ASC 350 requires that if the fair value of a reporting unit is less than its carrying amount, including goodwill, further analysis is required to measure the amount of the impairment loss, if any. The amount by which the reporting unit’s carrying amount of goodwill exceeds the implied fair value of the reporting unit’s goodwill, determined in accordance with ASC 350, is to be recognized as an impairment loss.


The Company has six reporting units with goodwill from prior acquisitions reported on the balance sheet at May 31, 2014. The annual evaluation for impairment utilizes the financial projections of the next fiscal year and the five year strategic plans that are prepared in the fourth quarter and reflects Management’s continuing knowledge of the operations and the markets in which the reporting units operate. During the fourth quarter of fiscal 2014, while completing the annual evaluation based on these plans and projections, the estimated fair value of five of the Company’s six reporting units with goodwill exceeded the carrying amount.
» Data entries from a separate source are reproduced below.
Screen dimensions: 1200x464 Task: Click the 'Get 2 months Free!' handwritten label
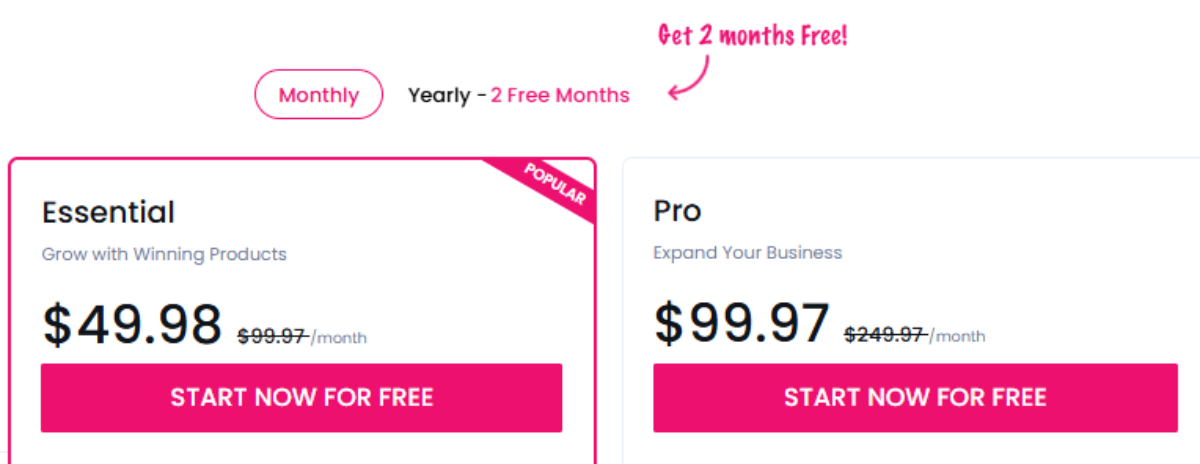[x=752, y=36]
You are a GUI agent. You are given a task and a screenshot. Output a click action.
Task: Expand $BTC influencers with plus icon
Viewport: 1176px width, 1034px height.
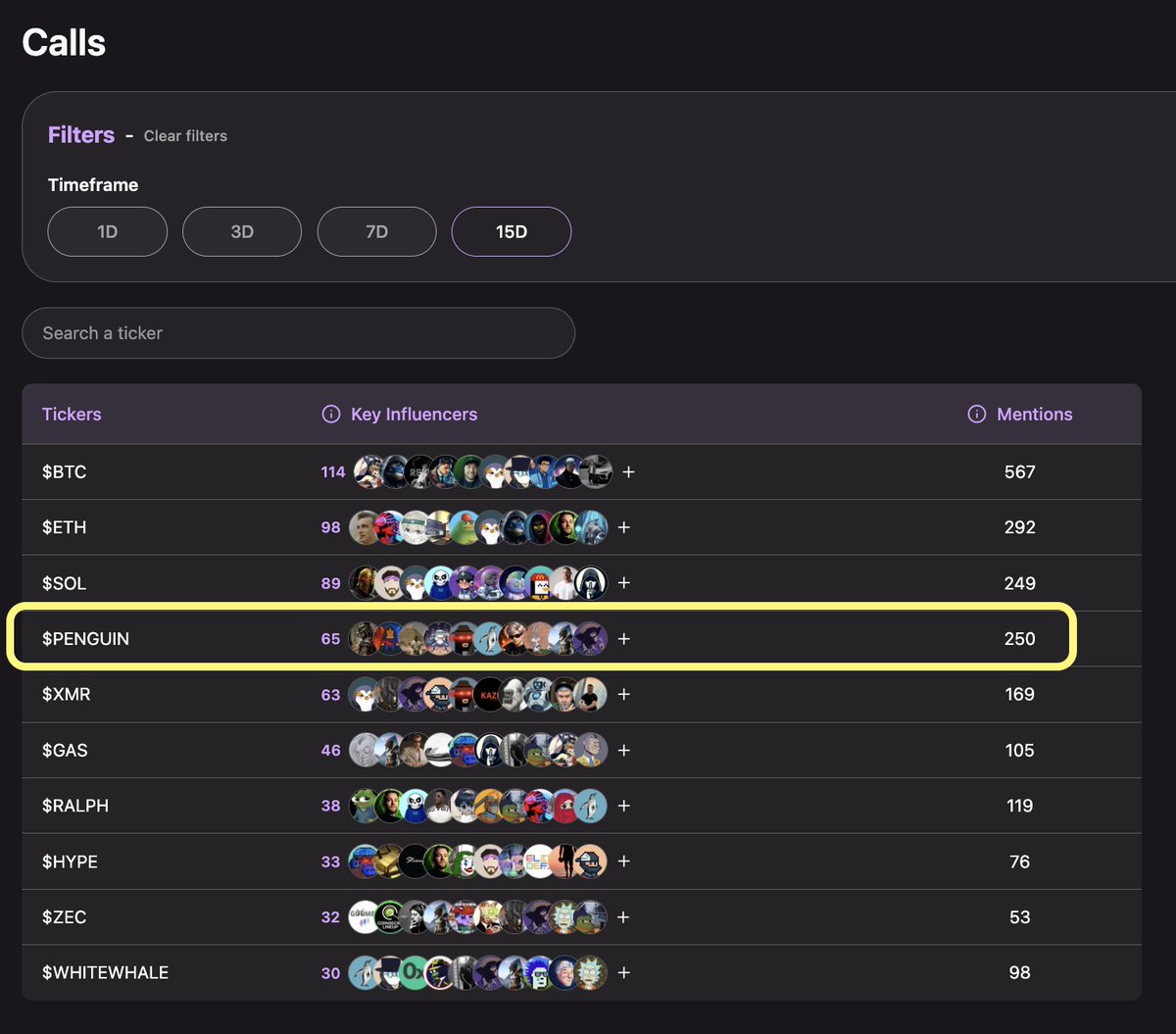pos(628,472)
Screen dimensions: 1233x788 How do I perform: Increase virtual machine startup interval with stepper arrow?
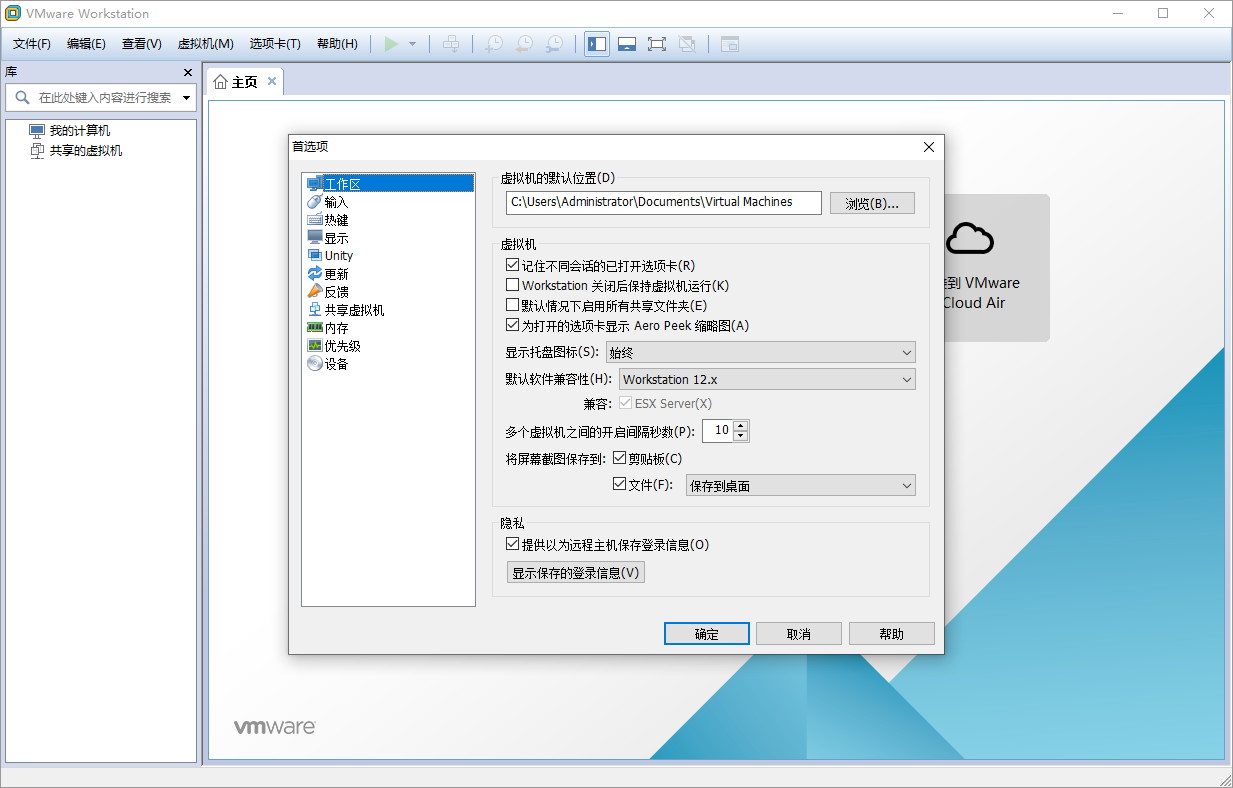point(741,425)
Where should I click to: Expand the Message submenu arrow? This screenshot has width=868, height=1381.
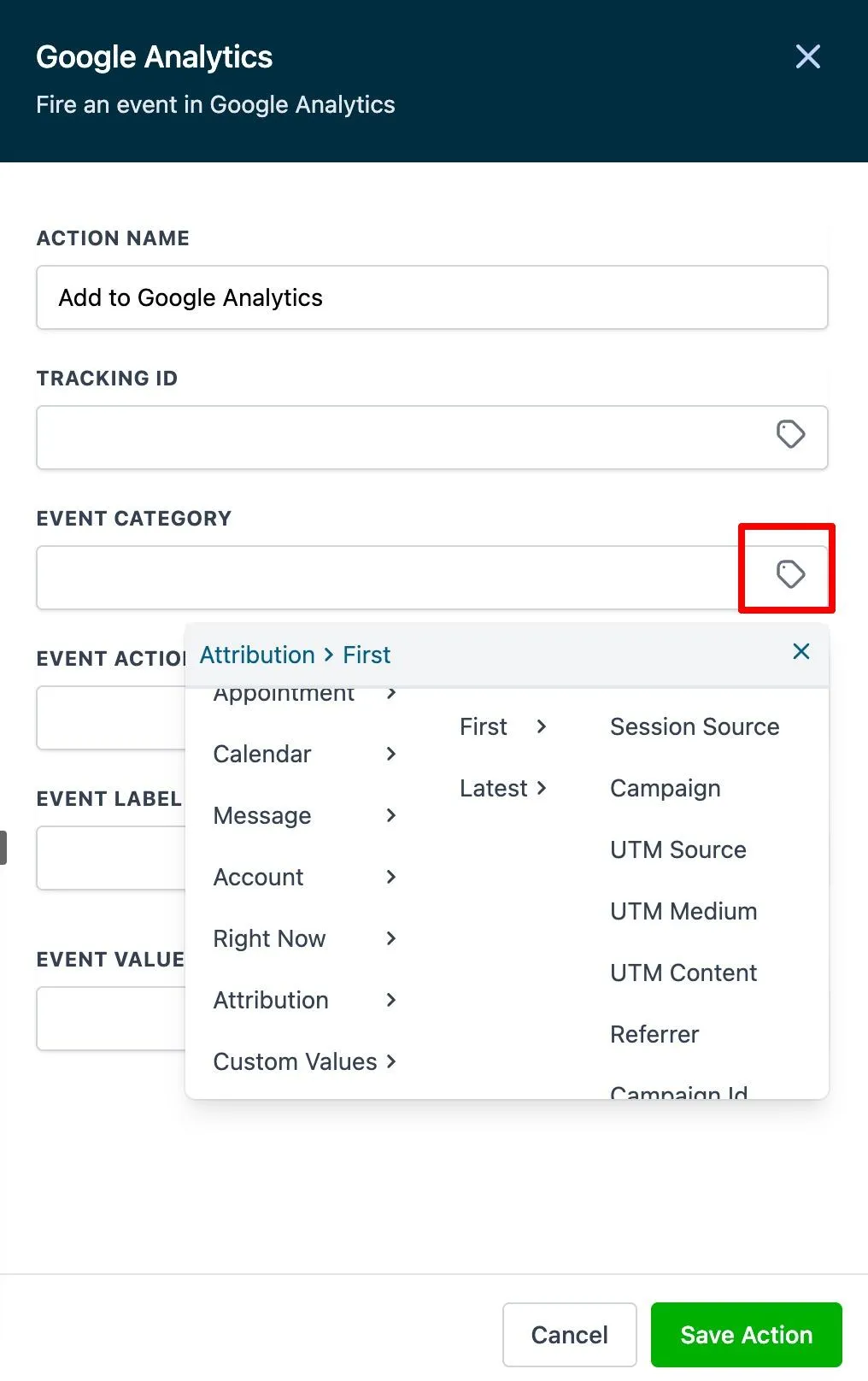click(x=391, y=815)
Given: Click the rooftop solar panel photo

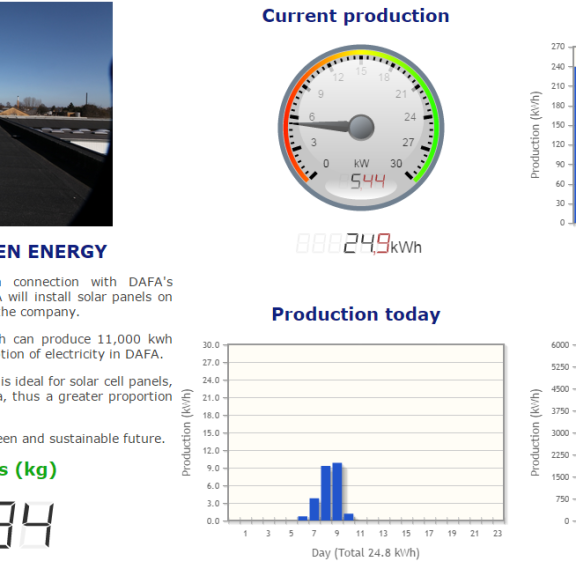Looking at the screenshot, I should click(x=56, y=114).
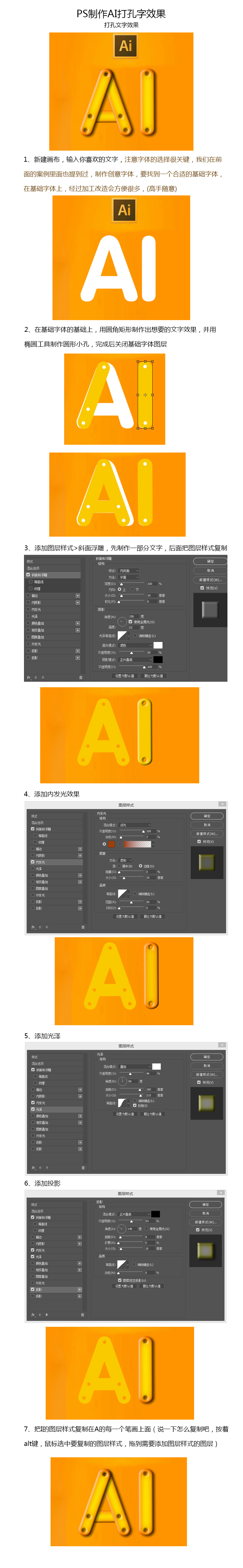The width and height of the screenshot is (243, 1568).
Task: Click 确定 in the 斜面和浮雕 dialog
Action: 210,561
For each of the five reporting units that passed step one as of March 1, 2014, the percentage by which the estimated fair value exceeded the carrying amount of the reporting units ranged from 45% to 123%.


For one of the Company’s reporting units, the estimated fair value that reflects Management’s continuing knowledge of the operations and the markets in which the reporting unit operates did not exceed the carrying amount. Therefore, the Company completed step two of the impairment testing process to measure the amount of the impairment loss. The impairment loss on goodwill was determined to be $160.0 million and was recorded in the fourth quarter of fiscal year 2014. This impairment loss represented 18% of the carrying amount of goodwill for this reporting unit. There were no accumulated impairment losses for the Company’s goodwill as of May 31, 2013. After the impairment loss recorded on one of the reporting unit’s goodwill in fiscal year 2014, the Company had $160.0 million of accumulated impairment losses on goodwill as of May 31, 2014.


The Company estimated the fair value of each of its reporting units in a manner similar to the method used in a business combination. The Company utilized the income approach in the determination of fair value. Under the income approach, estimated fair value is based on the discounted cash flow method. The key assumptions that drive the estimated fair value of the reporting units under the income approach are level 3 inputs and include future cash flows from operations and the discount rate applied to those future cash flows, determined from a weighted-average cost of capital calculation. The future cash flows include additional key assumptions relating to revenue growth rates, margins and costs.